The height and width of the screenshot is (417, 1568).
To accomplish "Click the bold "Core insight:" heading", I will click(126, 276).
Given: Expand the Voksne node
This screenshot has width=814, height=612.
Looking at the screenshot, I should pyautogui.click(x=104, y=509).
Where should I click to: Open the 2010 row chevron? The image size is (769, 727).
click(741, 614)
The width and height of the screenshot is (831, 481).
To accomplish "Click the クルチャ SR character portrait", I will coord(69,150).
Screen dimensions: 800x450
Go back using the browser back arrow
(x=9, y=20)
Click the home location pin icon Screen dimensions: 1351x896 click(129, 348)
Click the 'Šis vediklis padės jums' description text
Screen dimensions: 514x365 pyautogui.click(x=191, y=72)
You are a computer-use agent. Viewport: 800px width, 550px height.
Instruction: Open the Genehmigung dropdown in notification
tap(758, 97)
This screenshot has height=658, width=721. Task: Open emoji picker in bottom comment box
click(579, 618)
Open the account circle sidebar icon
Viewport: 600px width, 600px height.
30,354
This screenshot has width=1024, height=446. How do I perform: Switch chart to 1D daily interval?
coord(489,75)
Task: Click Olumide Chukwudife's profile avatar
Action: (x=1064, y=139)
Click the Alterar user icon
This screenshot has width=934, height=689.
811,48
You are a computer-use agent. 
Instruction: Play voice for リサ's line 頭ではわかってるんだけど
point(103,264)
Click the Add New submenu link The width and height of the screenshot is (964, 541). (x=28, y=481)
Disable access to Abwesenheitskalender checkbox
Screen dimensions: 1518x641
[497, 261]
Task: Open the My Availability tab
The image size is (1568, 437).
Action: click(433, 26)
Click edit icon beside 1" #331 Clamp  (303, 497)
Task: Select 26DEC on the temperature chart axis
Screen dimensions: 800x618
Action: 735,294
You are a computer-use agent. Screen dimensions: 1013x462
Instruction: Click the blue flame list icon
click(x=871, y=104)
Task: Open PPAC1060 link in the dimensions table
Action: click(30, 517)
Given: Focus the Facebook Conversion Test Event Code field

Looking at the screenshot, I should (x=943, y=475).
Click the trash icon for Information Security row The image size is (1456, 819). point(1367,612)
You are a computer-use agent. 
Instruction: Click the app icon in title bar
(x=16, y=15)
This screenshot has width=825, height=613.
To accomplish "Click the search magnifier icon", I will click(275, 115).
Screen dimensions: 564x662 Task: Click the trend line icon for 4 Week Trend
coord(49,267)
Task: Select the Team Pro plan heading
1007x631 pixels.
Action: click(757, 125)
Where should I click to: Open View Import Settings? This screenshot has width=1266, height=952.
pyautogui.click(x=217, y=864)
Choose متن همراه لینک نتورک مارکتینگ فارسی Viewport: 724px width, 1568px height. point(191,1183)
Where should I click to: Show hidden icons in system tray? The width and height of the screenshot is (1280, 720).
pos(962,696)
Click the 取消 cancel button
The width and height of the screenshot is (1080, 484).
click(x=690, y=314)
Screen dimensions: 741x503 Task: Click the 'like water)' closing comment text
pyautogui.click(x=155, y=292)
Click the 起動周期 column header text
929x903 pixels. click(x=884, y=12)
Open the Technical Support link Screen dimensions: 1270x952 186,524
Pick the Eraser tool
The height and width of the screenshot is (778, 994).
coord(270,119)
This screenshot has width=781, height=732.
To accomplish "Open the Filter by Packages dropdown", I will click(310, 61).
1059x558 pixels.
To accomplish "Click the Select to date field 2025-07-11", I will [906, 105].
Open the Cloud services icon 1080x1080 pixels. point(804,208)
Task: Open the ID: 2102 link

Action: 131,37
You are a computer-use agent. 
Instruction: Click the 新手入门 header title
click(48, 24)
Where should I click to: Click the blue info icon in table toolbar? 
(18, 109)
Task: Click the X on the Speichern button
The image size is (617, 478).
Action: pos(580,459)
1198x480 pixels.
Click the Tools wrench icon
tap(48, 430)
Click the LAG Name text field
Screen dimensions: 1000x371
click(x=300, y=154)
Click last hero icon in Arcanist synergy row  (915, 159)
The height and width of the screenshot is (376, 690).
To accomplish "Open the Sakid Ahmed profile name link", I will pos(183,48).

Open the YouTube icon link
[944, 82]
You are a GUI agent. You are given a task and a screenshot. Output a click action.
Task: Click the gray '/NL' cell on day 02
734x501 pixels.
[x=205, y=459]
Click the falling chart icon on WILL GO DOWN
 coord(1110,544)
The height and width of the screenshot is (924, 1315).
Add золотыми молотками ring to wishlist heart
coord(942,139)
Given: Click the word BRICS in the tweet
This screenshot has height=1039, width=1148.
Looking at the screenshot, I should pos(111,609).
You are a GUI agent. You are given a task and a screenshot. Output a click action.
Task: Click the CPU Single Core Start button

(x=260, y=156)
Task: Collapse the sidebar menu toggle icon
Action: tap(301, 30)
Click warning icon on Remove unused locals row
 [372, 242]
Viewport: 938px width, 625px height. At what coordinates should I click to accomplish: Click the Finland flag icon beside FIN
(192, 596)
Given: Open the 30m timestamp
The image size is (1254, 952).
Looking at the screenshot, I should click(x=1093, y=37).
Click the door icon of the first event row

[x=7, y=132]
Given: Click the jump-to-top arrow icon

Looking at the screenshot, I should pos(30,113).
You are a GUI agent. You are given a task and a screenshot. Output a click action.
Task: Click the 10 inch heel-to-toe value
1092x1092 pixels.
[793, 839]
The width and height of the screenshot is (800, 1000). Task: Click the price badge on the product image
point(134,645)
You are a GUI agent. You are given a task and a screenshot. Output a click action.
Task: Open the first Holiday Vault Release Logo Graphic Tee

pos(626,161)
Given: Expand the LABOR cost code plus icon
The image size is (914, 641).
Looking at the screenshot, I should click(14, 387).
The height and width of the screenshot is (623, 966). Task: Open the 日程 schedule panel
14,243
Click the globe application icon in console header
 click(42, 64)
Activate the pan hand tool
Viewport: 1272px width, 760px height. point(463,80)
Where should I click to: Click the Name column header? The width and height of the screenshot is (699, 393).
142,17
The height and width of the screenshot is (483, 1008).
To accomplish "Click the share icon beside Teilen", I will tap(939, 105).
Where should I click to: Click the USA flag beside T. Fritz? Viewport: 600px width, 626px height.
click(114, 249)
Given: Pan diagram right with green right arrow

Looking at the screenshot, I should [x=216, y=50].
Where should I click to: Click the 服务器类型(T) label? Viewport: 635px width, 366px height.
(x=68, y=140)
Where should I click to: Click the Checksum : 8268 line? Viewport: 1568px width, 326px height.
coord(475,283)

******

To do:
Pull every line with "Select" from the records.

Result for this task:
Task: Select 26DEC on the temperature chart axis
Task: Select the Team Pro plan heading
To accomplish "Click the Select to date field 2025-07-11", I will [906, 105].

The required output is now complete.